L’amore che rigenera

“Guarire” è allora il secondo gesto. Il “toccare” di Gesù non è solo vicinanza, ma l’inizio della guarigione. “La vicinanza è lo stile di Dio. Dio sempre è vicino, compassionevole, e tenero. Vicinanza, compassione, e tenerezza. Questo è lo stile di Dio. E noi siamo aperti a questo”, dice il Papa a braccio. “È lasciandoci toccare da Gesù che guariamo dentro, nel cuore”, prosegue. “Se ci lasciamo toccare da Lui nella preghiera, nell’adorazione, se gli permettiamo di agire in noi attraverso la sua Parola e i Sacramenti, il suo contatto ci cambia realmente, ci risana dal peccato, ci libera dalle chiusure, ci trasforma al di là di quanto possiamo fare da soli, con i nostri sforzi”.

Le nostre parti ferite – quelle del cuore e dell’anima nostra – le malattie dell’anima vanno portate a Gesù: la preghiera fa questo; ma non una preghiera astratta, fatta solo di formule da ripetere, bensì una preghiera sincera e viva, che depone ai piedi di Cristo le miserie, le fragilità, le falsità, le paure

Al “tocco” di Gesù, aggiunge il Papa, rinasce il meglio di noi stessi: “I tessuti del cuore si rigenerano; il sangue delle nostre spinte creative riprende a fluire carico di amore; le ferite degli errori del passato si rimarginano e la pelle delle relazioni ritrova la sua consistenza sana e naturale”. Ritorna così “la bellezza che abbiamo, la bellezza che siamo”. “Amati da Cristo – afferma il Pontefice -, riscopriamo la gioia di donarci agli altri, senza paure e senza pregiudizi, liberi da forme di religiosità anestetizzanti e prive della carne del fratello; riprende forza in noi la capacità di amare, al di là di ogni calcolo e convenienza”.

La carità nascosta di tutti i giorni

Mama Antula, “viandante dello Spirito”, è stata esempio di tutto questo: “Ha percorso migliaia di chilometri a piedi, attraverso deserti e strade pericolose, per portare Dio.

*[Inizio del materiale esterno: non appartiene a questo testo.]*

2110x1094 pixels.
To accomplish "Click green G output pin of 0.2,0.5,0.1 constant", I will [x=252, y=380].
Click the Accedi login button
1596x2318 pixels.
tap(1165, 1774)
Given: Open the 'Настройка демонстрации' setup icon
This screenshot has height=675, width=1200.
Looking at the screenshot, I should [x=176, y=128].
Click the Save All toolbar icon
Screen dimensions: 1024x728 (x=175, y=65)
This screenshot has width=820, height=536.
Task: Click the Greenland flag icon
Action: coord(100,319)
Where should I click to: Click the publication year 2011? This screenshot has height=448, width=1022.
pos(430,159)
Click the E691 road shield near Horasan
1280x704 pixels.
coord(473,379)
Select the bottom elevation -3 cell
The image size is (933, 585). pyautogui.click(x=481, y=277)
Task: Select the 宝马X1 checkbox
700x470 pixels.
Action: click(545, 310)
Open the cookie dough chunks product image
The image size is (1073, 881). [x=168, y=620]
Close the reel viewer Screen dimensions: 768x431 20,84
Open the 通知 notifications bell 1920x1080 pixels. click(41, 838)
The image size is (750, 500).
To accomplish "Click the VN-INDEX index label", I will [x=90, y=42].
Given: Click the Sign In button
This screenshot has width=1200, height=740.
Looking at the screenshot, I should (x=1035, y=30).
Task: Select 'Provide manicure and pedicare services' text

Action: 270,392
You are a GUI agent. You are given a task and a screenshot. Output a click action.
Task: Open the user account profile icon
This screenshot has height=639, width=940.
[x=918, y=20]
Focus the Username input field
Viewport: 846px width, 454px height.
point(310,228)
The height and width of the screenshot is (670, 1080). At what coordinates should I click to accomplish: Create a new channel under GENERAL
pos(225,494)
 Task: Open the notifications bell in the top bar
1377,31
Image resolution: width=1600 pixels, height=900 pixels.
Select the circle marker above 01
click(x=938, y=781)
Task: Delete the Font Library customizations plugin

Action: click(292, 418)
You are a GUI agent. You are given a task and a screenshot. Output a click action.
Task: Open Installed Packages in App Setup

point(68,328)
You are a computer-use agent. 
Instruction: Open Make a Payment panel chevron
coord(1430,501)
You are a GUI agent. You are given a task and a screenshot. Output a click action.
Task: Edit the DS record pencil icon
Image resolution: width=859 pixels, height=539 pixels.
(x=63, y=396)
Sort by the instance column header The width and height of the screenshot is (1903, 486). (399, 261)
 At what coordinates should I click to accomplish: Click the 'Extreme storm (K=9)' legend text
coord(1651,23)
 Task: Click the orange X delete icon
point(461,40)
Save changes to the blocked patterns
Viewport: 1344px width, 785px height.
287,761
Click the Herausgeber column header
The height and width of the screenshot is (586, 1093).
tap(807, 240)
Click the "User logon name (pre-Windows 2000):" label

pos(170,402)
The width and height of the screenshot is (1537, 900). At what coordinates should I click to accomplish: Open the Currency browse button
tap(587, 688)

Oggi è per noi un modello di fervore e audacia apostolica”, dice il Papa a conclusione dell’omelia. Ricorda poi che quando i gesuiti furono espulsi, “lo Spirito accese in lei una fiamma missionaria basata sulla fiducia nella provvidenza, e sulla perseveranza”. La santa invocò l’intercessione di San Giuseppe, e “per non stancarlo troppo” pure quella di San Gaetano Thiène, il fondatore della Congregazione dei Teatini, introducendone la devozione in Argentina. La sua prima immagine arrivò a Buenos Aires nel secolo XVIII.

Grazie a Mama Antula questo santo, intercessore della Divina Provvidenza, si fece strada nelle case, nei quartieri, nei trasporti, nei negozi, nelle fabbriche, e nei cuori, per offrire una vita dignitosa attraverso il lavoro, la giustizia, il pane quotidiano, sulla tavola dei poveri.